Nick Mallas, chairman of the Nevada Regional Economic Development Center, said his regional center has worked on EB-5 projects at The Linq for Caesars Entertainment Corp. and a project in Reno, and has plans for another project in Reno and two more in Las Vegas, totaling about $200 million.
“At this point, the EB-5 program has brought billions of dollars into the economy all across the United States,” he said. “These are projects that would not have been able to be developed or finished because of the downturn in the economy.”
Amodei said a big concern is how redevelopment district zones have been drawn. A district in an Eastern metropolitan area had been playing games with how districts were drawn. He’s hoping addressing that issue and the concerns of Vannozzi and Mallas will help get the EB-5 program approved again.
“Keep in mind that when these zones are drawn, local governments have a role in that,” Amodei said. “It’s not these guys are conspiring with the mob to do something. This is local governments maybe pushing the envelope to qualify someone to come in and be an investor.
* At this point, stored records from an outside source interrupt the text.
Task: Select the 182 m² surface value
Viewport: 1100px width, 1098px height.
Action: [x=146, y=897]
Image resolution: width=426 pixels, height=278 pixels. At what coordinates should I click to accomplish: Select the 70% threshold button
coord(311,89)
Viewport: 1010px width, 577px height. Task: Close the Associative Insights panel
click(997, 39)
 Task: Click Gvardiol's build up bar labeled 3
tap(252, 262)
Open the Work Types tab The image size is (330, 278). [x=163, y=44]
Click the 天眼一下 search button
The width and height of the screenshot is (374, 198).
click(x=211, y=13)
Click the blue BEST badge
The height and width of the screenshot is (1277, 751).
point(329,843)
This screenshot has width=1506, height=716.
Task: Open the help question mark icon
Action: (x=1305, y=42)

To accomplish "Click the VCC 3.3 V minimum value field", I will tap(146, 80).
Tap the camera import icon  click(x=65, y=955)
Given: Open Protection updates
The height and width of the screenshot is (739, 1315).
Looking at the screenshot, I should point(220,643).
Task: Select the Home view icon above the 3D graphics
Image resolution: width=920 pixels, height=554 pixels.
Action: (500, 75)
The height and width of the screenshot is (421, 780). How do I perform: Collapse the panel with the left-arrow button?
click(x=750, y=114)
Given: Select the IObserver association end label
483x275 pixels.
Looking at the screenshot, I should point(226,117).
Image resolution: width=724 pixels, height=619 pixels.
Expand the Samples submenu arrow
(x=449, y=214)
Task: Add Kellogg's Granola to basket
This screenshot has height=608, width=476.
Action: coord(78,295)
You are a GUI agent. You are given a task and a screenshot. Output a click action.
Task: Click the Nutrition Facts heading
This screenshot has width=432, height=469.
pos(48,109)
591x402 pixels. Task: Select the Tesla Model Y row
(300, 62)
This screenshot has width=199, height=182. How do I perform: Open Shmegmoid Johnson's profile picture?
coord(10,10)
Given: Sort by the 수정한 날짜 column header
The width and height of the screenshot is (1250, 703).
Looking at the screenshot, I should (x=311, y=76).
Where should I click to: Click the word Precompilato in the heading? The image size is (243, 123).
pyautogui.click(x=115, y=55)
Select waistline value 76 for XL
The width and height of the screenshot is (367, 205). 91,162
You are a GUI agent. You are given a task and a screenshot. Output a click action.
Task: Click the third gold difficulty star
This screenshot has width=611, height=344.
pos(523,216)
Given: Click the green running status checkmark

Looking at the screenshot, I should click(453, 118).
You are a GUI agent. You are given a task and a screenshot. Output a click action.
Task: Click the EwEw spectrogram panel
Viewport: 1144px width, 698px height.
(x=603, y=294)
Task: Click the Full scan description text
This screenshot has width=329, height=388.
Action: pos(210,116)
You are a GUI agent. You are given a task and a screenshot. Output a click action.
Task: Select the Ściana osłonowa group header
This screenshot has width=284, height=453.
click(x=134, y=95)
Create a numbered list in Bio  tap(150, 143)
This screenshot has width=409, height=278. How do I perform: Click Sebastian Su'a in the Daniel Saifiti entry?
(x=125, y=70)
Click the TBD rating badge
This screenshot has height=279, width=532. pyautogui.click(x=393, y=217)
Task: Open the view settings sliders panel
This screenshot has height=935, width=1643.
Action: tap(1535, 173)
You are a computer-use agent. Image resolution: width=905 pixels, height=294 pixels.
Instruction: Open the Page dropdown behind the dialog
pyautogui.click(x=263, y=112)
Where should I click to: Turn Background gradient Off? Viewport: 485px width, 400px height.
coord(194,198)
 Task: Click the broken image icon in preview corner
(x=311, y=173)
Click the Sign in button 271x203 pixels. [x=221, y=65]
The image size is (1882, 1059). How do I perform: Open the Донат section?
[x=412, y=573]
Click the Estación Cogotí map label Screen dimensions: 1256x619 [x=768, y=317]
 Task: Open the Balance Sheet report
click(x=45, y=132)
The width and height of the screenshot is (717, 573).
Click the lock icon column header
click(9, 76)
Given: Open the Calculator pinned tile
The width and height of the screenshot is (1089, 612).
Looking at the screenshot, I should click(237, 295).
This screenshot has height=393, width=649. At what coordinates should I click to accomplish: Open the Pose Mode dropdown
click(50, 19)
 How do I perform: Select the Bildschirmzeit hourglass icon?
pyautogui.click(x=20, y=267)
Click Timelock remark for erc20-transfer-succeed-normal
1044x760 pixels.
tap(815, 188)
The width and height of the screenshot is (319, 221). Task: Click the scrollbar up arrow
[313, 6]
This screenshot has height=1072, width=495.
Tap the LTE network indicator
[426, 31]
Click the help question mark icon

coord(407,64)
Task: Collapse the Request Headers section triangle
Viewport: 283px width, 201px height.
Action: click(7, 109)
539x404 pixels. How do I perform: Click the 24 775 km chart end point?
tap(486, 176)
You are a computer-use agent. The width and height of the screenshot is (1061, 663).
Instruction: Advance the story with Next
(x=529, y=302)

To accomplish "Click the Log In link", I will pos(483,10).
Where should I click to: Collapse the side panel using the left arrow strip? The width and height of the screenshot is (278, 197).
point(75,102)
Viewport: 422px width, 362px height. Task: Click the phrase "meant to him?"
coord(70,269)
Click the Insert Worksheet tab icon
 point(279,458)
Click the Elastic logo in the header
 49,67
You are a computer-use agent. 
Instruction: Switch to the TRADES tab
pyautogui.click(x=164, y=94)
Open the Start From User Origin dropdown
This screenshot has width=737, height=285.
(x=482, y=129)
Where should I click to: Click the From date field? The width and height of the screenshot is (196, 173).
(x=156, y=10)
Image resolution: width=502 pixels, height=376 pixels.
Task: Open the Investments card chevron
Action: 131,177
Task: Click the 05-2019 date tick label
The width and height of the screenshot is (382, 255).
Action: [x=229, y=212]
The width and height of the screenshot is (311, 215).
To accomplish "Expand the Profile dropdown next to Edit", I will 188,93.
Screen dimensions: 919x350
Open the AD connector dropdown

No one has talked about abuse in the context of immigration abuse.”
Amodei added that he hasn’t heard of any issues with the program as it is being used in the western United States, and specifically Las Vegas.
“When folks in Las Vegas apply, the zone is not questioned and the money is brought to bear,” he said. “The person gets their citizenship and we create jobs and commerce.”
Amodei and Polis are working to get the American Entrepreneurship and Investment Act of 2015 through the House of Representatives. The good news is that the EB-5 program is popular with Democrats and Republicans.
However, Amodei said that immigration is so politicized that whenever a popular program is introduced, more controversial immigration issues are added into the bill, which slows progress.
Making the EB-5 program permanent has support from locals such as Vannozzi, Jacoby and Mallas. But U.S. Rep. Joe Heck, R-Nev., who represents Southern Nevada in the House, said he supports the program, but isn’t sure about making it permanent.
“I believe that the EB-5 visa program plays an important role in growing our economy and encouraging investment, especially in Nevada,” Heck said. “However, rather than making the program permanent, I believe the program needs to be flexible in order to address the needs of the United States.”
Amodei would like to see the program made permanent.
“Instead of holding a whole program hostage, risking expiration and closing the doors to a very practical asset, let’s have a provision that says, ‘If you have been convicted or found non-compliant, then you are expelled from the program for five years for the first offense,’ ” Amodei said.
“If they are abusers, we’ll figure out something to do to the abusers, but don’t kill the program.”